Yüzüne çarpıp saçlarını dağıtan rüzgarı hissetmiyordu. Hissetmek istemiyordu. Uçurumun kenarına oturup bacaklarını sarkıttı sonu olmayan, ölümün teğet geçtiği yerde.. Yaşamla ölümün ne kadar ince olduğunu anlaması bu kadar kolay olmuştu hep. Bu yüzden bağlanmıştı sıkı sıkıya sevdiklerine. Bu yüzden kaybeden taraf o olmuştu her zaman..
'Tecavüze uğradığını düşünüyoruz. Bu kaza bir intihar olabilir'
Beyninde yankı bulan cümleler gözlerinin dolmasına neden oluyordu. Gözlerini sımsıkı yumsada bir şekilde akmayı başarıyorlardı. Hıçkırıklara boğuluyordu ardından. Bağırarak ağlıyordu. Ya da tam tersi ağlarken bağırıyordu. Yumruğunu vurduğu toprak eziliyordu elinin altında öylece.. Defalarca vuruyordu aynı yere. Acısını akıtmak, kurtulmak ister gibi vuruyordu aslında..

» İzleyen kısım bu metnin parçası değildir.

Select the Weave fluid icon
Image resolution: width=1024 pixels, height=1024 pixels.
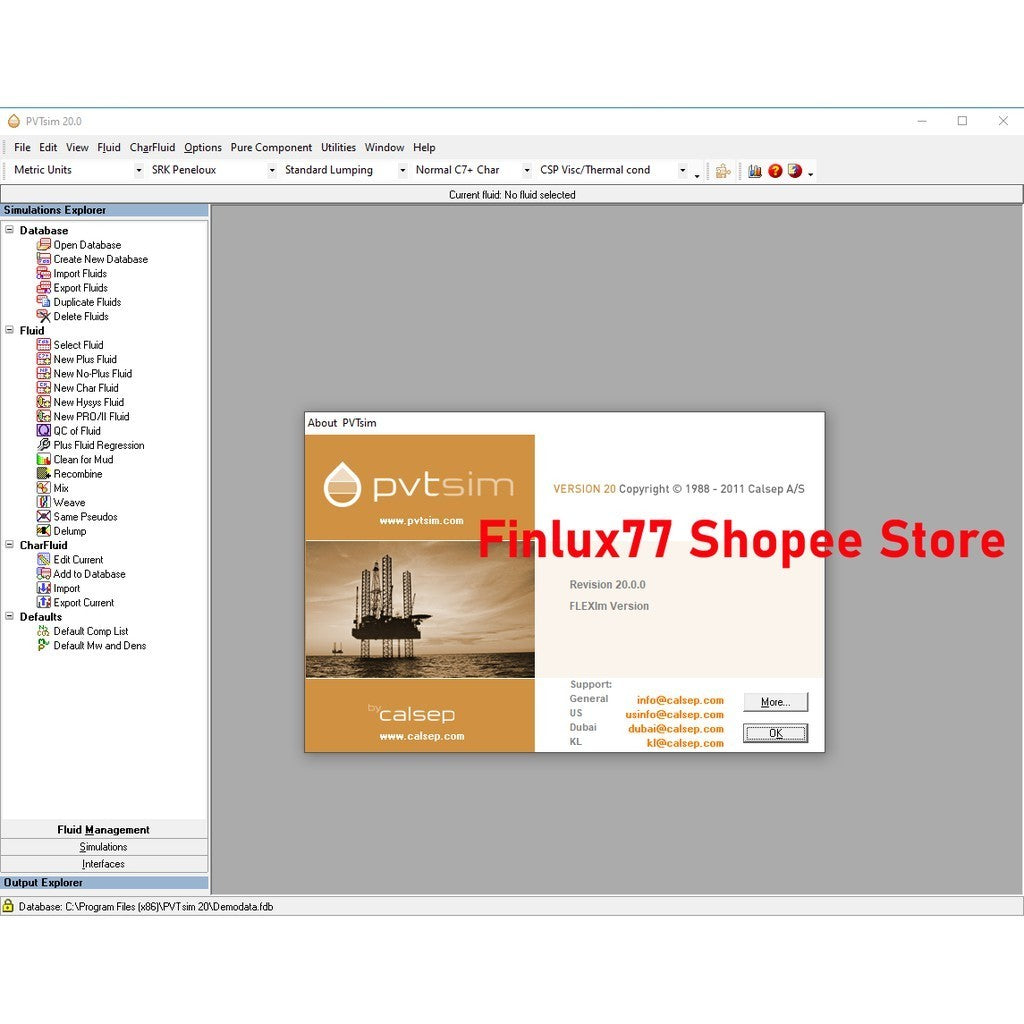coord(44,502)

Sehun'la kurduğu hayaller geliyordu aklına birer birer. En ince ayrıntısını bile hatırlamak istercesine zorluyordu kendini. Dokunmaya kıyamadığı sevgilisine tecavüz edilmesine dayanamıyordu. Sehun hep utanırdı, vücudunun kötü olmasını bahane edip bir şekilde atlatırdı Chanyeol'u. Ve Chanyeol bekleyeceğine söz vermişti. Evlenecekleri güne kadar bekleyeceğine söz vermişti. Bakirdi güzeller güzeli Sehun'u. Biliyordu bu yüzden çekindiğini ve üzerine gitmiyordu. Sevgilisinin küçük dudaklarından aldığı bir öpücük bile yetiyordu oysaki Chanyeol'e. Neden masumluğunu almışlardı ki elinden?.. En değerlisini neden almışlardı ondan?..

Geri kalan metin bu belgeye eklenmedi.